What her cookbook did do, though, was propel her out of the shadows and into the limelight - opening up a host of interesting design opportunities that both delighted and daunted her. "Expectations are always higher when you say your name is Conran," she says matter-of-factly. "Some people won't give you the time of day, others just want to see you to say you're rubbish. As Jasper once said, 'In our family, you don't so much swim as drown'. You can't rely on the name, I wouldn't want to anyway."
In truth, she needn't have worried. Her collaboration with Portmeirion would be a defining one. Taking the home market by storm, her ceramics sold out worldwide and are still winning awards today.
But, even before they did, she knew she was onto something special. "Dad is a huge inspiration and has made the biggest impact on my life. But he's always been nervous for me," she explains. "When I go to him with projects, he always thinks things are going to go wrong."
It was a different story with this, however. "When I first showed him my Portmeirion range, he said, 'The only thing I don't like about it is that I didn't design it myself' - a compliment, if a backhanded one! And when it first launched, he knew I won the Elle Deco tableware award before I did, and cried when he phoned me up to tell me."

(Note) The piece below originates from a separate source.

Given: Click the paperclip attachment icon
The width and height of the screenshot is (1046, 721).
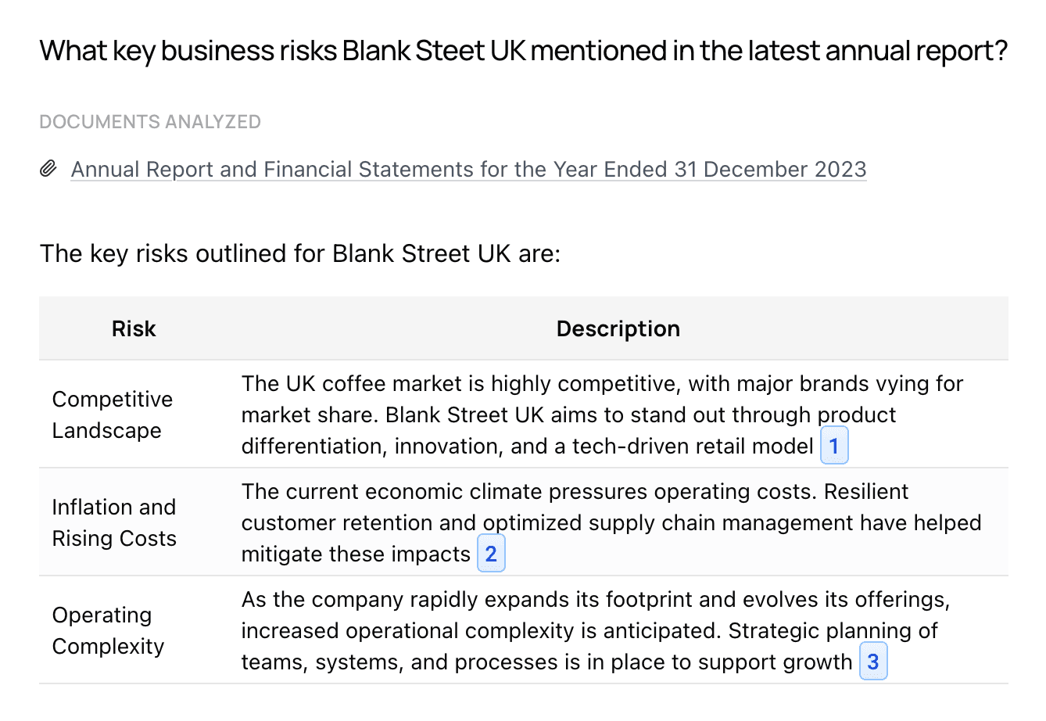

It's been a similar story with everything she's touched since. From designing wallpaper ranges for Art House, now sold at John Lewis, to kitchen textiles for one of the UK's premier manufacturers, ICTC, and gardening tools for Burgon & Ball - new collections and collaborations are announced almost every year. Her first bed linen range, for example, is set to launch in mid-2014. "I've always loved dressing the bed and buying antique pieces, so expect beautiful fabrics, lots of attention to detail and something that feels super-comfortable."
Looking back over her career now, one of the strongest feelings she has about it is surprise. "I thought I was just going to be a mum," she laughs. "But I have endless design ideas. The past has definitely been an inspiration. I was surrounded by a lot of creativity and a lot of positive feeling, with all sorts of influences. It's a huge wealth to draw on now."
But life hasn't been all high points. The breakdown of her marriage to designer Alex Willcock, father of her two children, was one big blow. It's happily behind her now - and she and her second husband, financier Nick Hofgren, who she married in 2010, have just bought a new house in Wiltshire. Conran's itching to get started on the interior and garden. "I love this kind of project. The house is beautiful architecturally but it has a few oddities that I'll sort out and make into a lovely home for my family and friends. It's going to be a 'rest of my life' project."
Beyond that, Felix and Coco look set to carry on the creative Conran gene, with both taking tentative steps into design and fashion careers. And it's their mother as much as their grandfather and uncles, who looks set to loom large when it comes to inspiration. That's if her latest project at her father's design hotel, The Boundary, is anything to go by. Each of the rooms there is famous for being created or inspired by a different design great. To date, those names include Charles & Ray Eames, Eileen Gray, Josef Hoffmann and Andrée Putman. This year, Sophie Conran will take her place alongside them. She'll take that accolade over 'domestic goddess' any day.